Snaking through Montana and South Dakota, Keystone XL would transport Alberta oil to Steele City, Nebraska, for delivery south. U.S. producers in Montana and North Dakota would also have access to the pipeline, whose 36-inch diameter would accommodate 830,000 barrels of oil a day.

Gulf Coast refineries, which are optimized for processing heavy crude, see supply from their traditional sources, Mexico and Venezuela, declining and are looking to the Western Canadian Sedimentary Basin to fill the gap. The U.S. State Department was tasked with evaluating Keystone XL. “Gulf Coast refineries have the potential to absorb volumes of WCSB crude that go well beyond those that would be delivered via the proposed project,” it said in its environmental impact statement released last January. “On this basis, the likelihood that WCSB crudes will be exported in volume from the Gulf Coast is considered low.” In 2013 the U.S. was the destination for close to 97 percent of Canadian oil exports.

Critics of the pipeline point to the possibility of oil spills, water contamination, conflicts arising from construction on tribal lands and greenhouse gas emissions caused by carbon-intensive oil sands extraction. In its environmental assessment the State Department said it didn’t expect Keystone XL to raise emissions because the pipeline wouldn’t increase production of crude, which will be carried by train anyway if the project doesn’t come to fruition.

But in a February 3 letter to the department, the U.S. Environmental Protection Agency stated that the carbon-heavy oil shipped via Keystone could cause the release of 27 million metric tons of carbon annually, the equivalent of 7.8 coal plants. President Barack Obama has vowed to veto the Keystone XL bill, which passed the House of Representatives on Wednesday with a vote of 270–152 after winning 62–36 in the Senate.

At the Harvard Club, Prentice echoed common arguments about economic benefits and national security from Keystone backers such as Republican U.S. congressmen, the billionaire Koch brothers and the Canadian government. “This is a project which creates jobs, which is environmentally supportable and is in the best interests of both Canada and the United States,” he said. Prentice pointed out that Alberta is the largest supplier of crude oil to the U.S. and reminded the crowd that the North American energy boom, which has been fueled by new techniques for extracting oil and gas from unconventional sources, is reducing U.S. dependence on foreign oil.

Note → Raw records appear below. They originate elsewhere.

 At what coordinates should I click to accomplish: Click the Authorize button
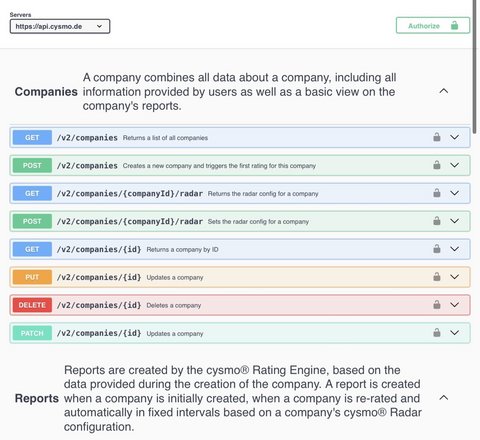click(x=433, y=26)
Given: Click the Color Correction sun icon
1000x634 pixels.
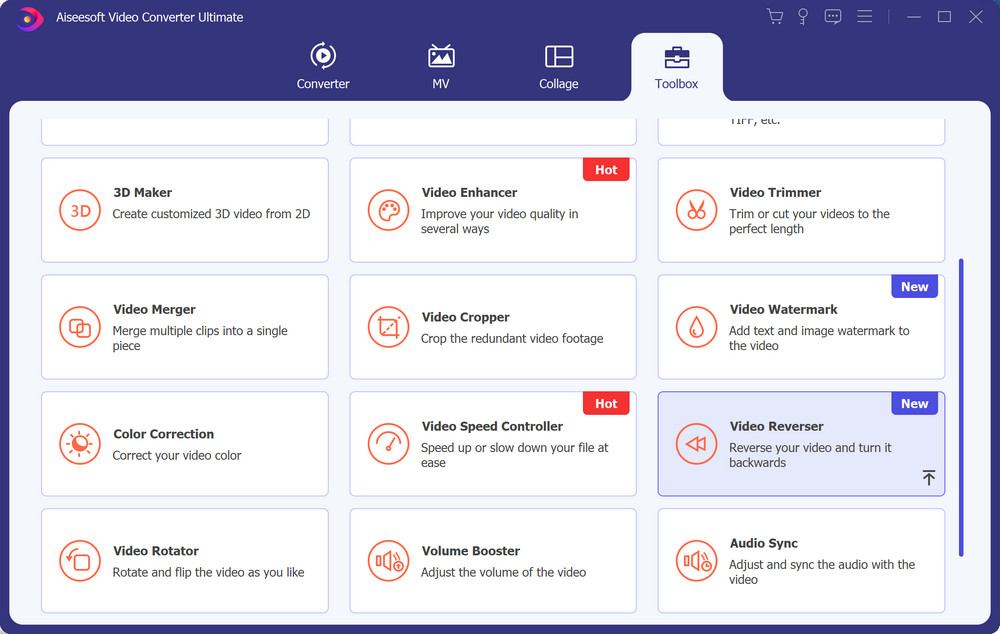Looking at the screenshot, I should point(80,444).
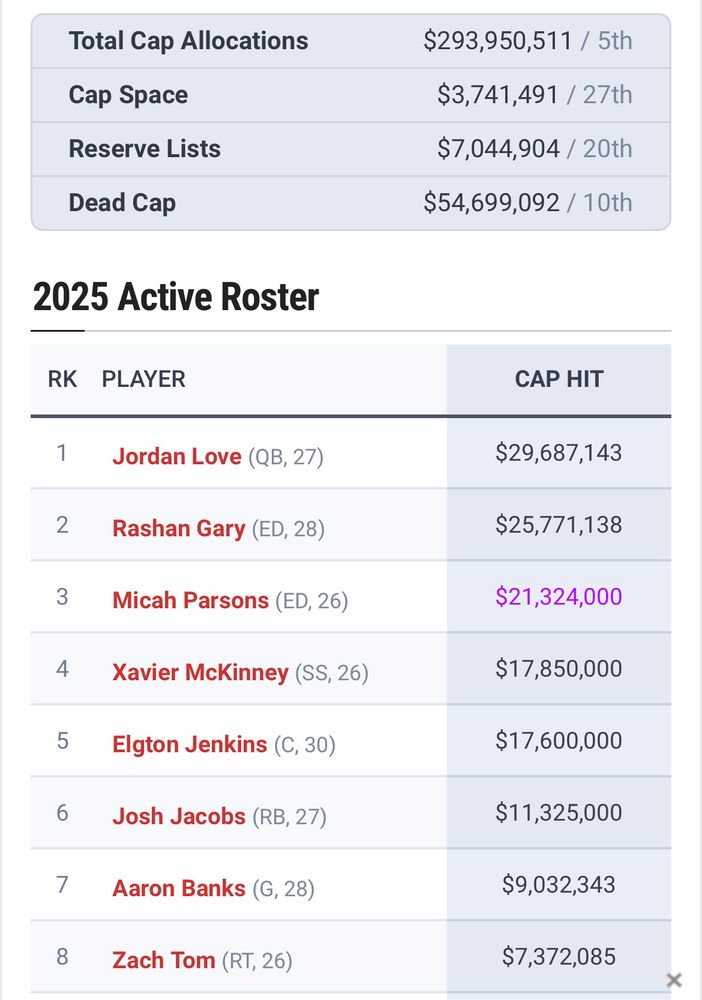Open Josh Jacobs' player profile
Viewport: 702px width, 1000px height.
point(179,816)
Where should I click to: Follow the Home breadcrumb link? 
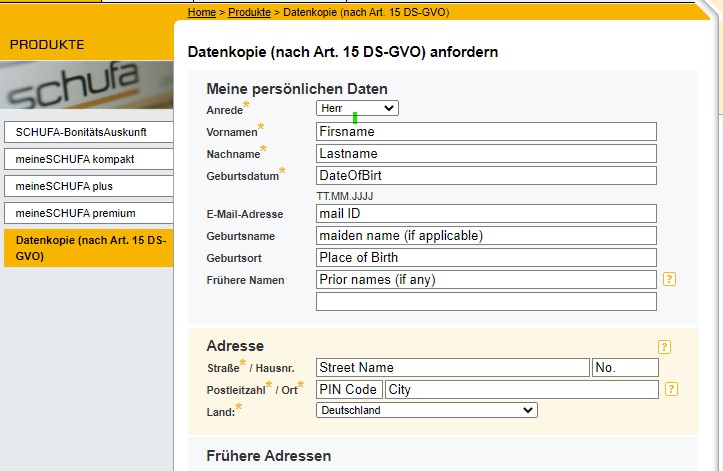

“Escalating oil production in both Canada and the U.S., along with improved abilities to extract unconventional hydrocarbons, like shale oil here and oil from oil sands in Alberta, are transforming the pipe dream of energy independence to probability,” he said. “That dream is only a few years away from realization.”

Prentice contended that more integration of North America’s energy economy and infrastructure would yield environmental benefits by setting the stage for a more effective bilateral approach to environmental standards and permitting. Being in the energy business is the same as being in the environment business, he said, calling for North America to lead the world in environmental performance.

Addressing the backlash from U.S. politicians and environmentalists over Keystone XL, he pointed to some U.S. jurisdictions’ proposed legislation to exclude Alberta oil and asked why his province was being scrutinized more closely than comparable oil producers like Venezuela.

“We actually are headed for the worst of all possible worlds: a proliferation of subnational standards, standards that apply to some kinds of oil but not others, that apply to some kinds of energy but not others, that apply to some methods of transportation but not others and that apply to some pipelines but not others,” Prentice said. “This is not the genius of free trade at work.”